OK that makes it easier to justify to the boss (my wife) it was getting more expensive there for a minute. 

But with that are there any of the DVD you feel I should look at before I go to a seminar?

Thanks


----------



## marlon (Apr 15, 2007)

i know Kevin Secour in Montreal and he is always giving seminars and inviting people to his classes.  He is very skilled and an excellent teacher.  i have had a few seminars with him and will be going to take some classes soon (is knows kempo as well and is helping me improve my skills with systema.  He is trtained by Vlad.

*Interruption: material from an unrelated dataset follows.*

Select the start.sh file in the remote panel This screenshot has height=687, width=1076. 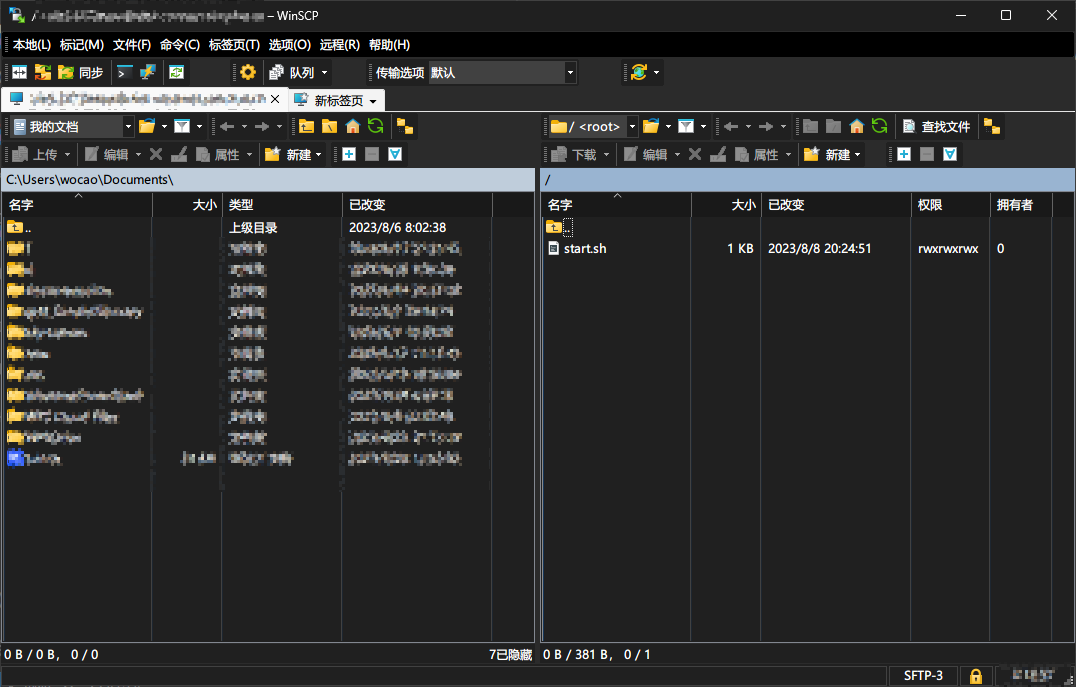click(585, 248)
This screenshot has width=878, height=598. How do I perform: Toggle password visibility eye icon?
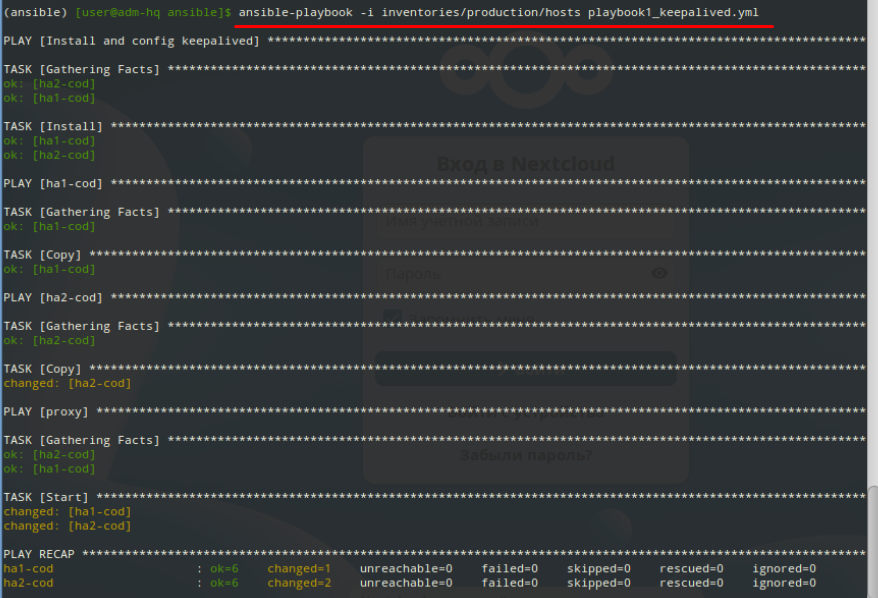pyautogui.click(x=659, y=273)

XS i did not realize you ware in Toronto.

Respectfully,
Marlon


----------



## Mark Jakabcsin (Apr 15, 2007)

Xue Sheng said:


> So hopefully he will have another in the Summer and hopefully I can get to one then. I am becoming very intrigued with Systema form what I am reading and all the great responses I have been getting.


 
XS,
No need to wait for a seminar to train in Toronto. While I attend several seminars each year I also try to train one week in Toronto at Vlad's. He has class in the evening M-F and day class M, W, F. On Tues and Thursday in the day I train at Emmanuel's (about 30 minutes away depending on traffic). And I generally try to get a private/semi-private lesson in each day with one of the senior instructors. This makes for 4+ hours of training a day and a very tired body. Classes at Vladimir's are very reasonable, something like $7 US per class. I can not remember what Emmanuel's classes cost but they are well worth it. Private lessons are a flat rate, regardless of how many people attend. Hence you can spread the cost out over 3 or 4 people and still get plenty of attention. Bringing a training partner or two along greatly reduces the costs as everyone can share in the hotel, transportation if driving, and private lessons. Plus it is nice to hear what each of your partner's pick up from the classes. Their perspective, understanding and memory will be different, hence the collective is far greater than the individual. 

Take care,

Mark J.


----------



## Xue Sheng (Apr 15, 2007)

marlon said:


> i know Kevin Secour in Montreal and he is always giving seminars and inviting people to his classes. He is very skilled and an excellent teacher. i have had a few seminars with him and will be going to take some classes soon (is knows kempo as well and is helping me improve my skills with systema. He is trtained by Vlad.
> 
> XS i did not realize you ware in Toronto.
> 
> ...


 
Sorry, My bad, I was was not clear, I am not in Toronto, I an much closer to Toronto than most other Systema places. I am in NY in the Adirondacks.


----------



## Xue Sheng (Apr 15, 2007)

Mark Jakabcsin said:


> XS,
> No need to wait for a seminar to train in Toronto. While I attend several seminars each year I also try to train one week in Toronto at Vlad's. He has class in the evening M-F and day class M, W, F. On Tues and Thursday in the day I train at Emmanuel's (about 30 minutes away depending on traffic). And I generally try to get a private/semi-private lesson in each day with one of the senior instructors. This makes for 4+ hours of training a day and a very tired body. Classes at Vladimir's are very reasonable, something like $7 US per class. I can not remember what Emmanuel's classes cost but they are well worth it. Private lessons are a flat rate, regardless of how many people attend. Hence you can spread the cost out over 3 or 4 people and still get plenty of attention. Bringing a training partner or two along greatly reduces the costs as everyone can share in the hotel, transportation if driving, and private lessons. Plus it is nice to hear what each of your partner's pick up from the classes. Their perspective, understanding and memory will be different, hence the collective is far greater than the individual.
> 
> Take care,
> ...


 
Thanks.


----------



## Furtry (Apr 17, 2007)

Xue Sheng said:


> > Is this type of training, water fighting and confined spaces an important part of systema?
> 
> 
> It's not focused on, but it is important to recognize limitations and your ability to adapt to those limitations. I my opinion this is the largest difference between Systema and the majority of MAs.
> ...


----------



## Xue Sheng (Apr 17, 2007)

Furtry said:


> It's not focused on, but it is important to recognize limitations and your ability to adapt to those limitations. I my opinion this is the largest difference between Systema and the majority of MAs.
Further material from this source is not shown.